§ **Source passage**:
↓
Healthcare on the Inside
Posted by News Editor
Thursday, January 03, 2008
The following article appeared in the TIMES (Public Agenda) on 13th November
Elizabeth Tysoe, the head of prison health inspection, tells Jennifer Taylor that people in custody are as much a part of the local health economy as all the rest of us.
“Any prison governor who says that there aren’t any drugs in his prison is lying,” says Elizabeth Tysoe, the head of health inspection at HM Inspectorate of Prisons. Substance misuse falls under her remit, and while she says that prisons are getting better at supporting people with drug problems, “there’s still some way to go”.
Prison overcrowding is also taking its toll on the health of inmates, not least because the number of work and education places for prisoners does not rise to keep pace. This is despite evidence that suggests that having something to do has a major impact on prisoners’ mental health.
And it becomes “a bit of a sausage factory” getting new prisoners into the prison before it’s locked up at 8.30pm. When they first arrive, prisoners have a health screen to check that it’s safe for them to be there overnight. “If you’re churning 30 people through that procedure... you can bet your bottom [dollar] it’s always the man on the last bus that comes in at eight o’clock in the evening that’s got the biggest medical problems.”
The NHS began commissioning health services in prisons in 2003. The transition happened in three waves and by April last year all prisons had moved across. Money for healthcare in prisons now comes via the Department of Health and primary care trusts (PCTs) do the commissioning, except at private prisons and immigration centres.
When the commissioning function was first given to PCTs, the money was ring-fenced, but that stopped this year. The idea was that prison healthcare should be mainstreamed and that prisoners, as part of the PCT’s population, should be treated the same as everyone else. But the reality, Tysoe says, is that some places “just tick the box to say ‘yeah we do prison healthcare’ ”.
“When the NHS first took over, one of the things it had to do was a health-needs assessment to identify what it needed to commission. But an awful lot of prisons haven’t done one since 2002-03, so they are woefully out of date in terms of what healthcare is needed.”
Tysoe would like to see health-needs assessments performed every couple of years. She also wants PCTs to commission healthcare in private prisons, where many contracts are old and do not include certain services. As she points out: “Prisoners don’t choose which prison they get sent to or get moved to.”
She concedes that, given PCTs’ competing priorities, spending money on prisoners may not be popular with local people. “This is a constant dilemma, isn’t it,” she says. “Do you pay for a hip replacement for a patient or to maintain a drug addict on methadone?” She answers her own question: “The prison population is part of the local health economy. They are NHS patients just like you and I.”
One of the things Tysoe found difficult when she first started working in prison health was that the officers didn’t know what the prisoners were in for. She had come from a senior nursing post in the NHS where she knew exactly why each patient was there.
↑
§ **Tasks to complete**:
1) Transcribe the prison healthcare article between "And it becomes" and "and immigration centres.", inclusive.
2) According to the prison healthcare article, in what year did the NHS begin commissioning health services in prisons?
The listing has no connection to the prison healthcare article.

§ **Material provided**:
↓
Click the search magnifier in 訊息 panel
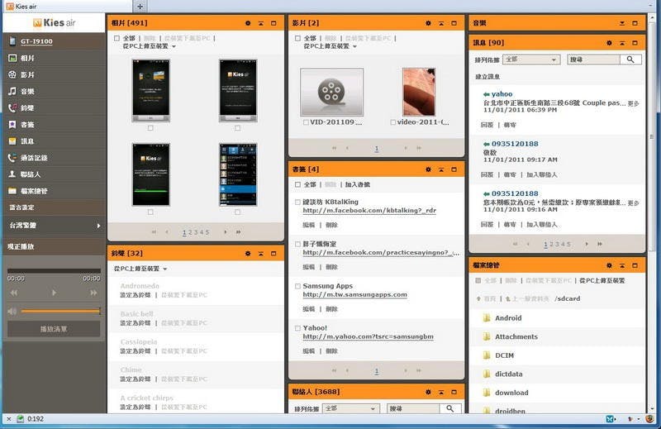The height and width of the screenshot is (429, 661). click(x=630, y=60)
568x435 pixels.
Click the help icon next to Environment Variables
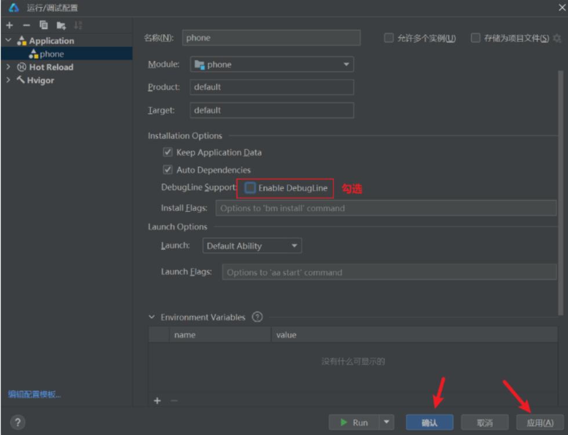(x=258, y=317)
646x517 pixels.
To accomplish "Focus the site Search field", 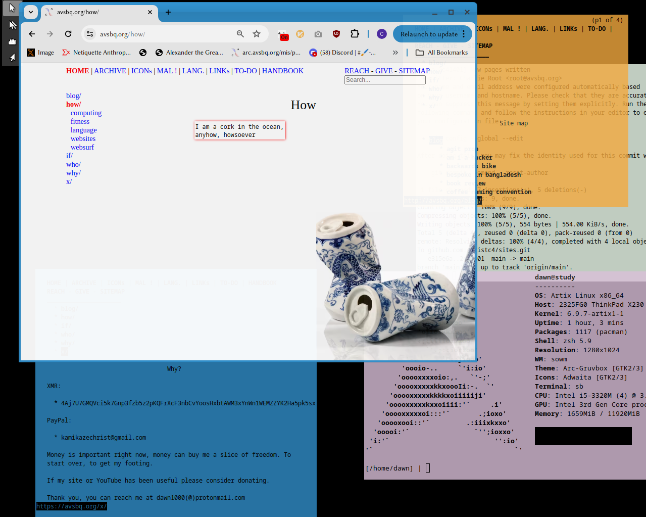I will pos(385,80).
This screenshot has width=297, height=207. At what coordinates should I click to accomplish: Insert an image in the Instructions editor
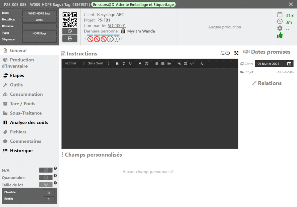click(x=185, y=63)
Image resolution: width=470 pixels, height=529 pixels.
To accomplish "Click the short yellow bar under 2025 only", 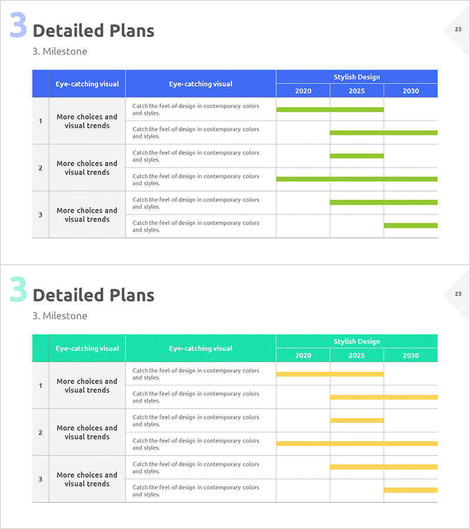I will pyautogui.click(x=357, y=420).
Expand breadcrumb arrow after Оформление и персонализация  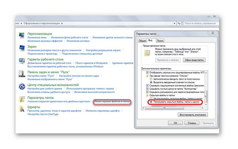62,23
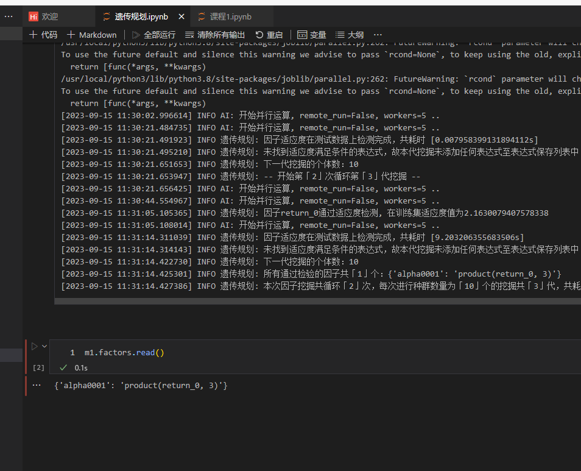Screen dimensions: 581x471
Task: Open output cell's ellipsis actions menu
Action: pos(37,386)
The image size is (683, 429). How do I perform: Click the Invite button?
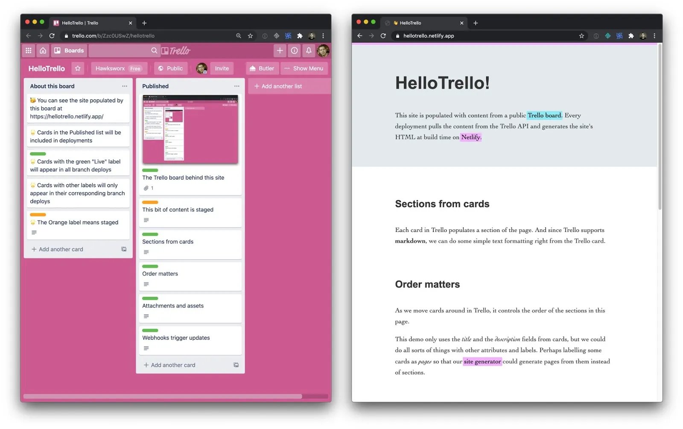(222, 68)
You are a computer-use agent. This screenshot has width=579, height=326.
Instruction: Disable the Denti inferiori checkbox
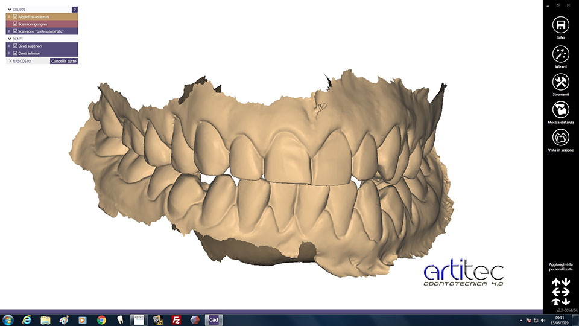pos(16,53)
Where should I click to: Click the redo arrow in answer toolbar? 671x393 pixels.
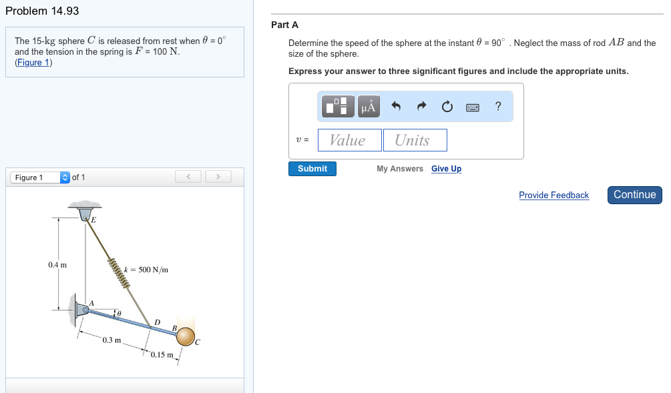click(x=421, y=106)
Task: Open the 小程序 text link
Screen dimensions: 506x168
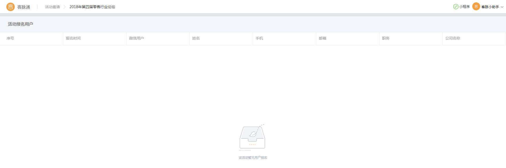Action: point(464,7)
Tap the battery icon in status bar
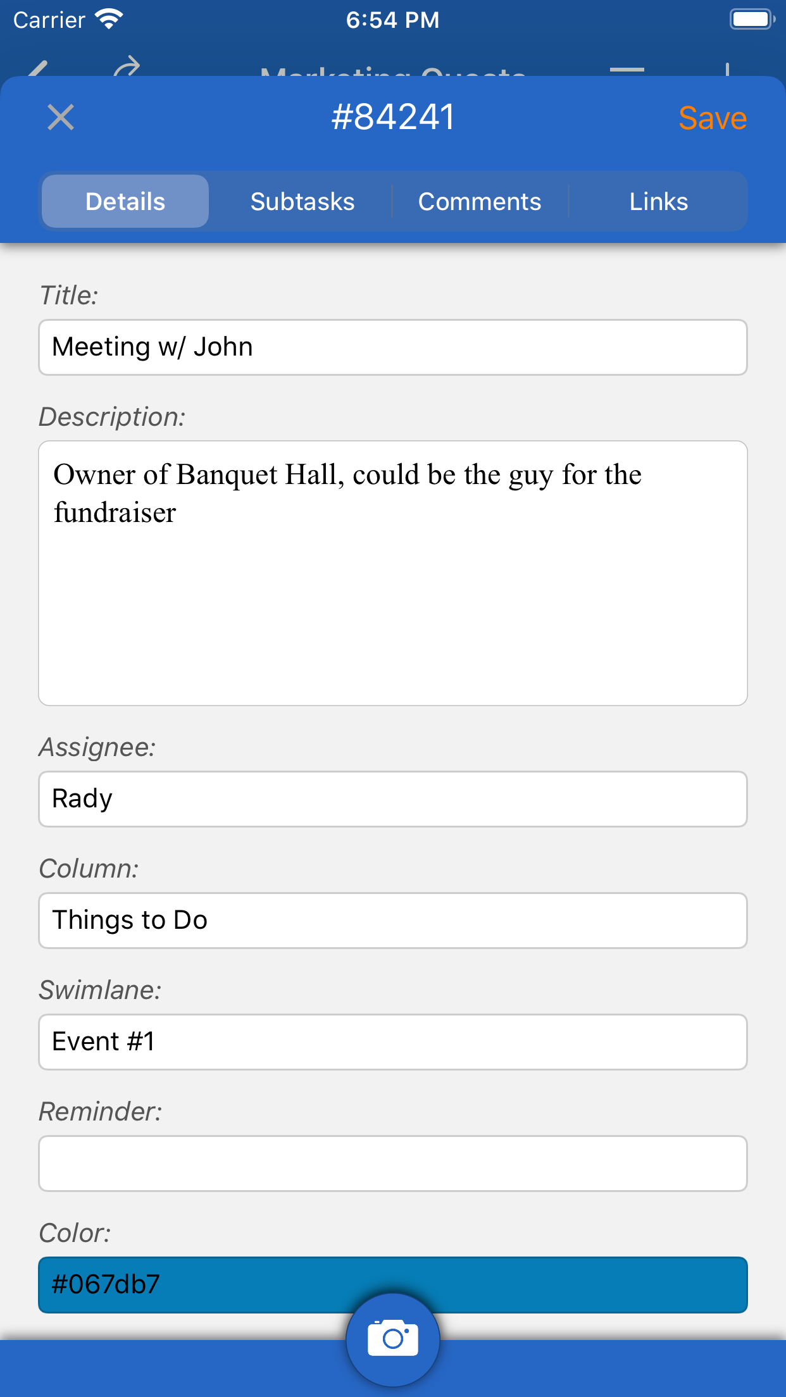Image resolution: width=786 pixels, height=1397 pixels. (752, 20)
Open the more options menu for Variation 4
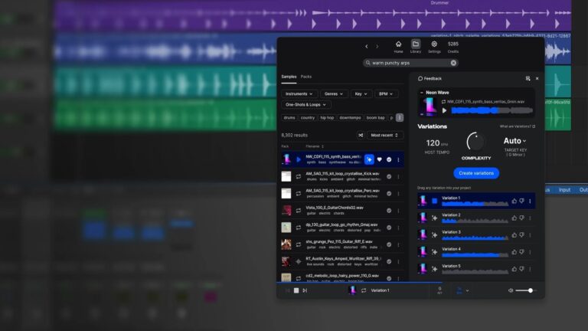 [530, 251]
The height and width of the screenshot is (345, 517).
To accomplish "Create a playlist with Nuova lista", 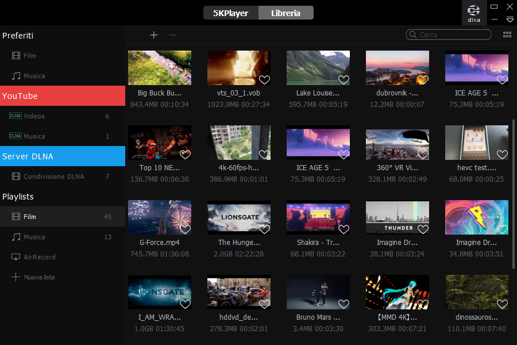I will coord(39,277).
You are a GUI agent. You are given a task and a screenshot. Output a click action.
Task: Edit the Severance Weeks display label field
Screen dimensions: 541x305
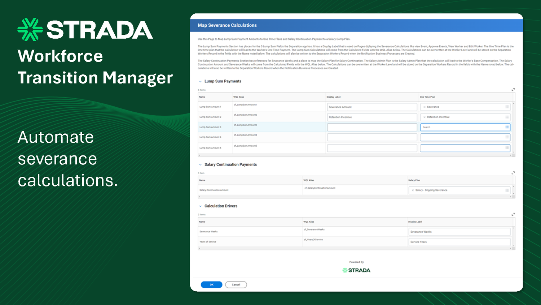click(x=460, y=232)
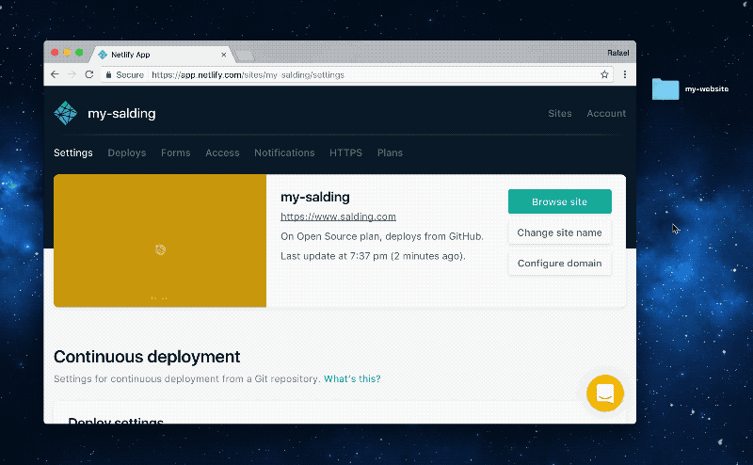This screenshot has height=465, width=753.
Task: Go to the HTTPS tab
Action: (x=345, y=152)
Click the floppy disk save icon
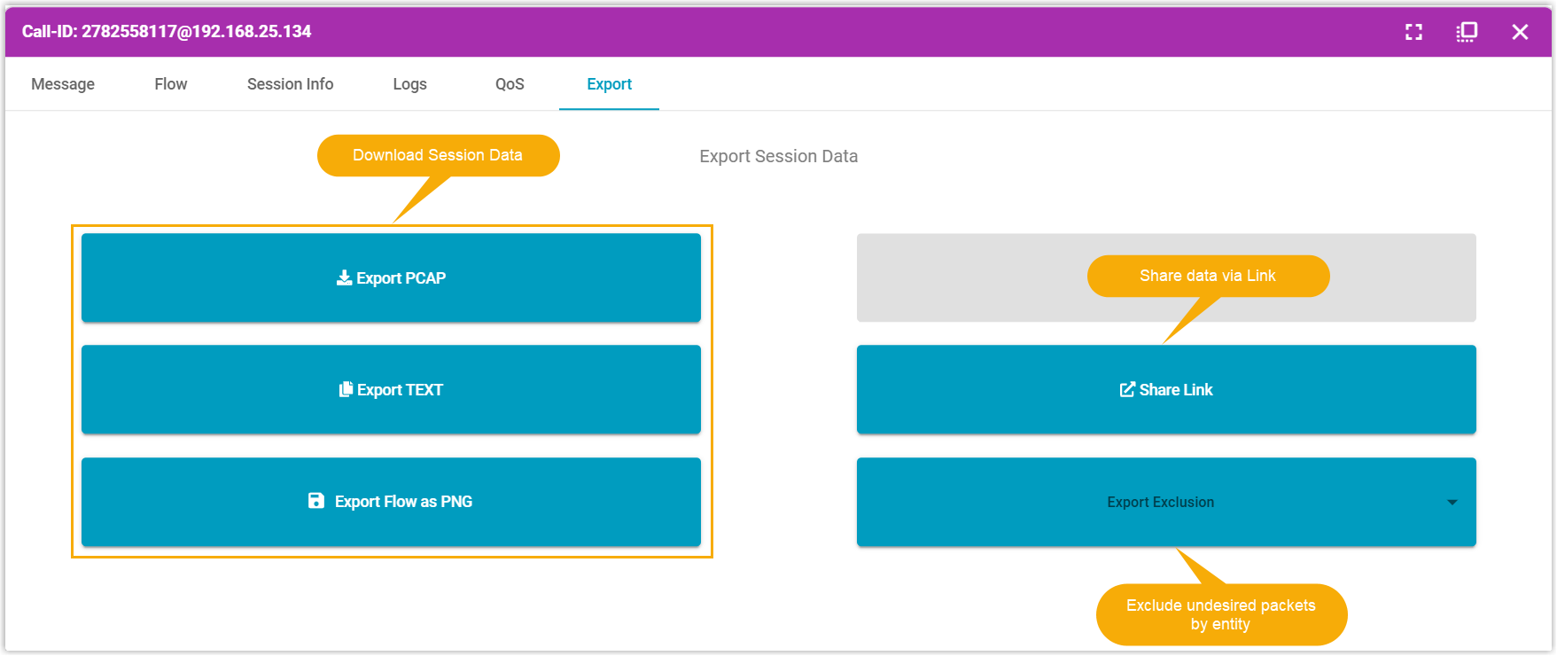Screen dimensions: 1557x656 click(x=316, y=501)
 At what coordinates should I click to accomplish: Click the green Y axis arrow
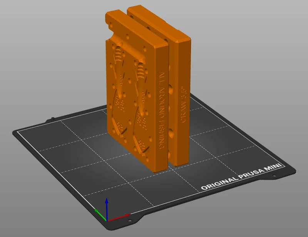click(x=100, y=215)
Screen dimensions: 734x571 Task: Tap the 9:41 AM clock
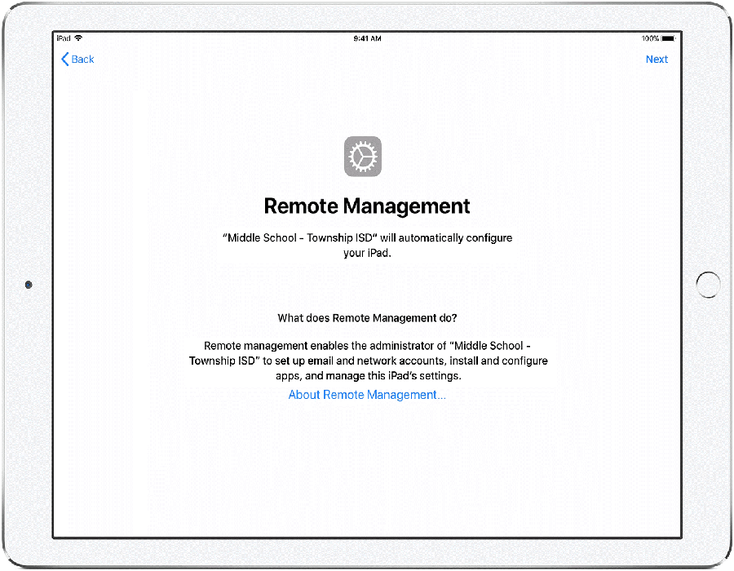[367, 38]
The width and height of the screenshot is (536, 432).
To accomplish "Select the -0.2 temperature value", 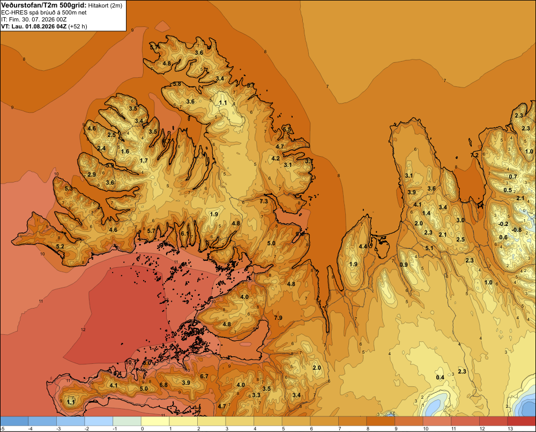I will point(503,224).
↑
§ **Answers by item**:
1)
And it becomes “a bit of a sausage factory” getting new prisoners into the prison before it’s locked up at 8.30pm. When they first arrive, prisoners have a health screen to check that it’s safe for them to be there overnight. “If you’re churning 30 people through that procedure... you can bet your bottom [dollar] it’s always the man on the last bus that comes in at eight o’clock in the evening that’s got the biggest medical problems.”
The NHS began commissioning health services in prisons in 2003. The transition happened in three waves and by April last year all prisons had moved across. Money for healthcare in prisons now comes via the Department of Health and primary care trusts (PCTs) do the commissioning, except at private prisons and immigration centres.

2) 2003